NOTE:
Proponents of a new baseball stadium want a decision within 30 days about whether Pima County and Tucson will kick in a combined $18 million to try to have three spring training teams here.
The deadline came from Dan Schneider, head of the Southern Arizona Sports Development Corp., which has been negotiating with baseball team owners.
Three weeks ago, the county Board of Supervisors renewed its pledge to help build a new baseball stadium. But the supervisors haven’t voted on how much to shell out for the stadium. And the City Council has postponed the entire issue until next month.
Responding to the deadline threat, Democratic Supervisor Dan Eckstrom told the group’s leaders yesterday that he will make a decision much sooner if he doesn’t get basic facts about the proposal.
“If I don’t have the information by December 27, you can shop somewhere else,’ he warned SASDC officials.
Eckstrom said the packet that the sports group presented to the city never reached him.

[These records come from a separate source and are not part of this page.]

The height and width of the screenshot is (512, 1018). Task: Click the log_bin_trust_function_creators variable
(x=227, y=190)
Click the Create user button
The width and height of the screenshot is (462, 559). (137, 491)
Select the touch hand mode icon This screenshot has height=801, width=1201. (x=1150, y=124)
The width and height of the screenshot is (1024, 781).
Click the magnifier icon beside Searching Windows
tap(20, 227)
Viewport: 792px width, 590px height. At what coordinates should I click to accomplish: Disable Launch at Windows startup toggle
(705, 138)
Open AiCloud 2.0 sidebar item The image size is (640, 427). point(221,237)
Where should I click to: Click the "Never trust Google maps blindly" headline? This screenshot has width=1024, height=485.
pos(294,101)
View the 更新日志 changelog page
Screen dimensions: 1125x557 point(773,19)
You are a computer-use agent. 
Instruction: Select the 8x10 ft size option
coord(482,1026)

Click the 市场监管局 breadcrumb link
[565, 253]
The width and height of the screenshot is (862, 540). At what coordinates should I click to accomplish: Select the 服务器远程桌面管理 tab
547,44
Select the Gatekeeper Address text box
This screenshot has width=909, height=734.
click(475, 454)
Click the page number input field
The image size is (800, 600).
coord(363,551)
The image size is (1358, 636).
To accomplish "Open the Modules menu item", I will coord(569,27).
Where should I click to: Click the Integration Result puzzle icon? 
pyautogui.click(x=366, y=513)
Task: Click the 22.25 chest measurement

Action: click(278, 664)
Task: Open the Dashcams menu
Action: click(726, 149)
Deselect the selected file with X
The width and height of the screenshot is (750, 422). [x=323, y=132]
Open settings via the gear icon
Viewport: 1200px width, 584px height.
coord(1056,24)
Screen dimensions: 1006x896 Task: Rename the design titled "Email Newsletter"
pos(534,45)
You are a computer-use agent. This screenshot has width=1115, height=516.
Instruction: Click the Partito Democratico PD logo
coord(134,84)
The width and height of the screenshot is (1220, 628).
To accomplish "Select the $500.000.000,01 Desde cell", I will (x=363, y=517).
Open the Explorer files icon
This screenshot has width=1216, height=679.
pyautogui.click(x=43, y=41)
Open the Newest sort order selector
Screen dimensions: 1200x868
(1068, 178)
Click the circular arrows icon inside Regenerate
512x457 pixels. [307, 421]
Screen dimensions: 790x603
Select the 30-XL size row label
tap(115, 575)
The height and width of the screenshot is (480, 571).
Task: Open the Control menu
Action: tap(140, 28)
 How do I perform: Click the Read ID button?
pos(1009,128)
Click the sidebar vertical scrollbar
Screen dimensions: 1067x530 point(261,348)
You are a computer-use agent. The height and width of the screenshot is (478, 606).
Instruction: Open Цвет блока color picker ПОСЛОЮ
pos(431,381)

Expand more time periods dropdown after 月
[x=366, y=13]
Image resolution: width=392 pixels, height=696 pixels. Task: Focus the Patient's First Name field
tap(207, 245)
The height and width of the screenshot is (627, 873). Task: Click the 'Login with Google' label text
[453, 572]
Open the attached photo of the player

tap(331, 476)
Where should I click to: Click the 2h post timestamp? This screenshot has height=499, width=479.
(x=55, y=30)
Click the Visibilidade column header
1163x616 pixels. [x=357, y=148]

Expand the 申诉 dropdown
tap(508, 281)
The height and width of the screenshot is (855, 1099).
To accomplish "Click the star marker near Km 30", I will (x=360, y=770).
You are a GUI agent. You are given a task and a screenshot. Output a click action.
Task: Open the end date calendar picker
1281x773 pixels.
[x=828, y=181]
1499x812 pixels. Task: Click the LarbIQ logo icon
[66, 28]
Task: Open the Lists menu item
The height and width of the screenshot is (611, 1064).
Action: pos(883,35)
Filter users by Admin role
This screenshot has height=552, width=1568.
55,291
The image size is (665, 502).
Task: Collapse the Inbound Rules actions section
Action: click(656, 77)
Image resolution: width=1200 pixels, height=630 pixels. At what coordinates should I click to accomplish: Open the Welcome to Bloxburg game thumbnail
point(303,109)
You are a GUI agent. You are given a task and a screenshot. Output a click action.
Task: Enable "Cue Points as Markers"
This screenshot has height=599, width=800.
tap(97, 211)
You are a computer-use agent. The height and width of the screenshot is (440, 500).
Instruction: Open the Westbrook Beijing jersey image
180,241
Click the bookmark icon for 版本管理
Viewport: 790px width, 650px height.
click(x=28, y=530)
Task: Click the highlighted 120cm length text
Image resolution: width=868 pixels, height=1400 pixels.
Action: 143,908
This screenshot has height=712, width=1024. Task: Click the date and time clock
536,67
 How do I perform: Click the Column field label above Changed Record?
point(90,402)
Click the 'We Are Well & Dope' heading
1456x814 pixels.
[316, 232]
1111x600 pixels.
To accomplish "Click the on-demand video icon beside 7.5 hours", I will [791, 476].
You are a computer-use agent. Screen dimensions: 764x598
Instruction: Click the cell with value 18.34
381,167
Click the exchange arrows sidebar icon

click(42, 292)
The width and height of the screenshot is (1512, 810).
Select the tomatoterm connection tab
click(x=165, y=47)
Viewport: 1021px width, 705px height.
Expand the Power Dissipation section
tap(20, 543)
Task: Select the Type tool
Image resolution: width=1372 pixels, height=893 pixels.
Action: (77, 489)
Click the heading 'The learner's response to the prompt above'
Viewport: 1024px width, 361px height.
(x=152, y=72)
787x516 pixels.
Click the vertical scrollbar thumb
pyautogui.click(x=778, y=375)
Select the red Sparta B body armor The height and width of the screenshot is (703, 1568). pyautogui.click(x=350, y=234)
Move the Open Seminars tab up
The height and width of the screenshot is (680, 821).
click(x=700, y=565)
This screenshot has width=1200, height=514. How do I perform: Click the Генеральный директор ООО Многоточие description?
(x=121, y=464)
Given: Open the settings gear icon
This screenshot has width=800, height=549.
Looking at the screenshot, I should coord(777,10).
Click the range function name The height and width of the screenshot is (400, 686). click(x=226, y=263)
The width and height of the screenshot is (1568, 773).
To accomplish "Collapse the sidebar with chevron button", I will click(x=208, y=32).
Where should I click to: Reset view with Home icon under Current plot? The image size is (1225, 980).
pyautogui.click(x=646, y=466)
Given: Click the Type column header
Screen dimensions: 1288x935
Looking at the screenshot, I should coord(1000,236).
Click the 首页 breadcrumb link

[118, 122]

Schneider was puzzled why the information, provided to the city and county, didn’t reach the supervisor, but offered to haul in the group’s file cabinets for him.
But that offer didn’t appease Eckstrom, who curtly told Schneider to keep the file cabinets and his “cavalier attitude.’
Democratic Supervisor Raul Grijalva also chimed in with his displeasure at being left in the cold about negotiations.
“Up until now, we’ve either been treated with benign neglect or plain ignored,’ Grijalva said.
With that, Schneider offered to let any of the supervisors meet directly with the Colorado Rockies or the Arizona Diamondbacks, an expansion league team.
Tucson is trying to lure a third team, possibly the Chicago White Sox, the Houston Astros or the Kansas City Royals, to practice against the Rockies, who play at Hi Corbett Field, and the Diamondbacks, who will train here starting in 1998. The leading site for the new stadium is near the intersection of Interstates 10 and 19.
All of the teams are being asked to sign a 15-year contract to keep spring training programs in Tucson. If a team left, it would have to replace itself with a major league team, said Mike Feder, general manager of the Tucson Toros.
The deal calls for the county to pay $9 million to protect the banks of the Santa Cruz River if the interstate site is selected. Tucson, in turn, would have to renovate Hi Corbett Field for the Rockies, assume the field’s debt, move current park facilities and donate land for the new stadium. All that would cost at least $9 million.
County Administrator Charles Huckelberry figures the county could raise $1.4 million yearly to pay down the stadium’s debt by boosting the car rental tax by $1.